What is required: Starting at the top line and ending at the last, restate the records exactly.

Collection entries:
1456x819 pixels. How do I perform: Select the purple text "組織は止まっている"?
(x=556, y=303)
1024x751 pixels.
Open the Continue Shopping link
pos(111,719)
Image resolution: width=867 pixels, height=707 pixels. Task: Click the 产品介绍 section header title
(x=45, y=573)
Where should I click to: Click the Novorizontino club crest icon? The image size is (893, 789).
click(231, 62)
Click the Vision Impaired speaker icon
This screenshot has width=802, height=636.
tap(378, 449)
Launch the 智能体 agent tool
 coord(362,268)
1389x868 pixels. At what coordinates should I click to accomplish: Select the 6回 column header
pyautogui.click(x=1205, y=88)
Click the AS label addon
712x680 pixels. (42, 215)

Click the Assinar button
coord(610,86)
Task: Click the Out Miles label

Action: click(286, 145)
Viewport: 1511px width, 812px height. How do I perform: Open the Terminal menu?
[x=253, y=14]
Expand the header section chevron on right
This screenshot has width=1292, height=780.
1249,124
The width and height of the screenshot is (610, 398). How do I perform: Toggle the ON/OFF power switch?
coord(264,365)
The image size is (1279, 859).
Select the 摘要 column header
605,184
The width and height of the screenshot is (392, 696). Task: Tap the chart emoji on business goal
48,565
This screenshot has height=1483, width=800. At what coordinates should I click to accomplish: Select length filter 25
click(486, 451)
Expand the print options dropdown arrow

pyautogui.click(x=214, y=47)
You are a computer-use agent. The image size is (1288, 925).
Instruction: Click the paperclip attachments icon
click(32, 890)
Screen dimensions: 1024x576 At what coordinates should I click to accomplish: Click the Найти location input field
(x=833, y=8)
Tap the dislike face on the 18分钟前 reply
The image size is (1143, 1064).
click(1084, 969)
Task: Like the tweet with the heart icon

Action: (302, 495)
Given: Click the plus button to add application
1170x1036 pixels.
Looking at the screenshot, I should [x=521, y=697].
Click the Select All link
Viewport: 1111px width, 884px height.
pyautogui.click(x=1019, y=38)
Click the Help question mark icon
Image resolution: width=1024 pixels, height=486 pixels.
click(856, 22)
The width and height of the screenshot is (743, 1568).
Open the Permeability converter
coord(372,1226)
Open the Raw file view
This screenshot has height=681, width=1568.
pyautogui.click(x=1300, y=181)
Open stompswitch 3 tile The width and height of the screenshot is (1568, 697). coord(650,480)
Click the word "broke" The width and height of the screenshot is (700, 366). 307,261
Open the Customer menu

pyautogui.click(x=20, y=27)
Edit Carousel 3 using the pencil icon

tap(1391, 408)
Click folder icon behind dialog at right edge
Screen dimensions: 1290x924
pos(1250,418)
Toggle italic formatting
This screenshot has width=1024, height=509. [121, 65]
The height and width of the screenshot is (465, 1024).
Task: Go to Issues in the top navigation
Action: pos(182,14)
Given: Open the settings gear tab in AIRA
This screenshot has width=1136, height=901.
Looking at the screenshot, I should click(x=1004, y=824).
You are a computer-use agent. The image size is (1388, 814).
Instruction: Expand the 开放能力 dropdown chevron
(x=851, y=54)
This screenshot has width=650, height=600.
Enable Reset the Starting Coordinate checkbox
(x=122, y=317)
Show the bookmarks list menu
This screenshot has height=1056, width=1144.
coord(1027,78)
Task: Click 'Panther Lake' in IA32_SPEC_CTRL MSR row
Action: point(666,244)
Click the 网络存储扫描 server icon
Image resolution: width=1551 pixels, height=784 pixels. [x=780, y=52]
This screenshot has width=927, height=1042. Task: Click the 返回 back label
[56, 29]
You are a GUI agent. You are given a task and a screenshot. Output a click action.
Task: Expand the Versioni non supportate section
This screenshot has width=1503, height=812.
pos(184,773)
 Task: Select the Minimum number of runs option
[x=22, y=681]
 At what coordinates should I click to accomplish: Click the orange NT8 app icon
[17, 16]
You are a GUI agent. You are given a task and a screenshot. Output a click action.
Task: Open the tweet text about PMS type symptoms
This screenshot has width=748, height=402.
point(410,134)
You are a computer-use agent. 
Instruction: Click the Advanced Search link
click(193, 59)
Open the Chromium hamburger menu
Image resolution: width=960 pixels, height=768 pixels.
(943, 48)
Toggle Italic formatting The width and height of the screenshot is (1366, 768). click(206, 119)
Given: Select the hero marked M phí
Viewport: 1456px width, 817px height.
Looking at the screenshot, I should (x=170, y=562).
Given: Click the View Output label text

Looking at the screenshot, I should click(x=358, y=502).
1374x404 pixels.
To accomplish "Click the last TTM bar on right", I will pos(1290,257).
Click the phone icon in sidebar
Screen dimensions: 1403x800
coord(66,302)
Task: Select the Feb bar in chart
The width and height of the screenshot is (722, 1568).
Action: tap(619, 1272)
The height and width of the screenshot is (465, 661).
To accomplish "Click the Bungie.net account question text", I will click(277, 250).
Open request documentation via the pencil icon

Answer space:
1456x819 pixels. How do I perform: Select the purple text "組織は止まっている"?
(x=556, y=303)
1024x751 pixels.
Open the Continue Shopping link
pos(111,719)
Image resolution: width=867 pixels, height=707 pixels. Task: Click the 产品介绍 section header title
(x=45, y=573)
Where should I click to: Click the Novorizontino club crest icon? The image size is (893, 789).
click(231, 62)
Click the Vision Impaired speaker icon
This screenshot has width=802, height=636.
tap(378, 449)
Launch the 智能体 agent tool
 coord(362,268)
1389x868 pixels. At what coordinates should I click to accomplish: Select the 6回 column header
pyautogui.click(x=1205, y=88)
Click the AS label addon
712x680 pixels. (42, 215)

Click the Assinar button
coord(610,86)
Task: Click the Out Miles label

Action: click(286, 145)
Viewport: 1511px width, 812px height. How do I perform: Open the Terminal menu?
[x=253, y=14]
Expand the header section chevron on right
This screenshot has width=1292, height=780.
1249,124
The width and height of the screenshot is (610, 398). How do I perform: Toggle the ON/OFF power switch?
coord(264,365)
The image size is (1279, 859).
Select the 摘要 column header
605,184
The width and height of the screenshot is (392, 696). Task: Tap the chart emoji on business goal
48,565
This screenshot has height=1483, width=800. At what coordinates should I click to accomplish: Select length filter 25
click(486, 451)
Expand the print options dropdown arrow

pyautogui.click(x=214, y=47)
You are a computer-use agent. The image size is (1288, 925).
Instruction: Click the paperclip attachments icon
click(32, 890)
Screen dimensions: 1024x576 At what coordinates should I click to accomplish: Click the Найти location input field
(x=833, y=8)
Tap the dislike face on the 18分钟前 reply
The image size is (1143, 1064).
click(1084, 969)
Task: Like the tweet with the heart icon

Action: (302, 495)
Given: Click the plus button to add application
1170x1036 pixels.
Looking at the screenshot, I should [x=521, y=697].
Click the Select All link
Viewport: 1111px width, 884px height.
pyautogui.click(x=1019, y=38)
Click the Help question mark icon
Image resolution: width=1024 pixels, height=486 pixels.
click(856, 22)
The width and height of the screenshot is (743, 1568).
Open the Permeability converter
coord(372,1226)
Open the Raw file view
This screenshot has height=681, width=1568.
pyautogui.click(x=1300, y=181)
Open stompswitch 3 tile The width and height of the screenshot is (1568, 697). coord(650,480)
Click the word "broke" The width and height of the screenshot is (700, 366). 307,261
Open the Customer menu

pyautogui.click(x=20, y=27)
Edit Carousel 3 using the pencil icon

tap(1391, 408)
Click folder icon behind dialog at right edge
Screen dimensions: 1290x924
pos(1250,418)
Toggle italic formatting
This screenshot has width=1024, height=509. [121, 65]
The height and width of the screenshot is (465, 1024).
Task: Go to Issues in the top navigation
Action: pos(182,14)
Given: Open the settings gear tab in AIRA
This screenshot has width=1136, height=901.
Looking at the screenshot, I should click(x=1004, y=824).
You are a computer-use agent. The image size is (1388, 814).
Instruction: Expand the 开放能力 dropdown chevron
(x=851, y=54)
This screenshot has width=650, height=600.
Enable Reset the Starting Coordinate checkbox
(x=122, y=317)
Show the bookmarks list menu
This screenshot has height=1056, width=1144.
coord(1027,78)
Task: Click 'Panther Lake' in IA32_SPEC_CTRL MSR row
Action: point(666,244)
Click the 网络存储扫描 server icon
Image resolution: width=1551 pixels, height=784 pixels. [x=780, y=52]
This screenshot has width=927, height=1042. Task: Click the 返回 back label
[56, 29]
You are a GUI agent. You are given a task and a screenshot. Output a click action.
Task: Expand the Versioni non supportate section
This screenshot has width=1503, height=812.
pos(184,773)
 Task: Select the Minimum number of runs option
[x=22, y=681]
 At what coordinates should I click to accomplish: Click the orange NT8 app icon
[17, 16]
You are a GUI agent. You are given a task and a screenshot. Output a click action.
Task: Open the tweet text about PMS type symptoms
This screenshot has width=748, height=402.
point(410,134)
You are a computer-use agent. 
Instruction: Click the Advanced Search link
click(193, 59)
Open the Chromium hamburger menu
Image resolution: width=960 pixels, height=768 pixels.
(943, 48)
Toggle Italic formatting The width and height of the screenshot is (1366, 768). click(206, 119)
Given: Select the hero marked M phí
Viewport: 1456px width, 817px height.
Looking at the screenshot, I should (x=170, y=562).
Given: Click the View Output label text

Looking at the screenshot, I should click(x=358, y=502).
1374x404 pixels.
To accomplish "Click the last TTM bar on right", I will pos(1290,257).
Click the phone icon in sidebar
Screen dimensions: 1403x800
coord(66,302)
Task: Select the Feb bar in chart
The width and height of the screenshot is (722, 1568).
Action: tap(619, 1272)
The height and width of the screenshot is (465, 661).
To accomplish "Click the Bungie.net account question text", I will click(277, 250).
Open request documentation via the pencil icon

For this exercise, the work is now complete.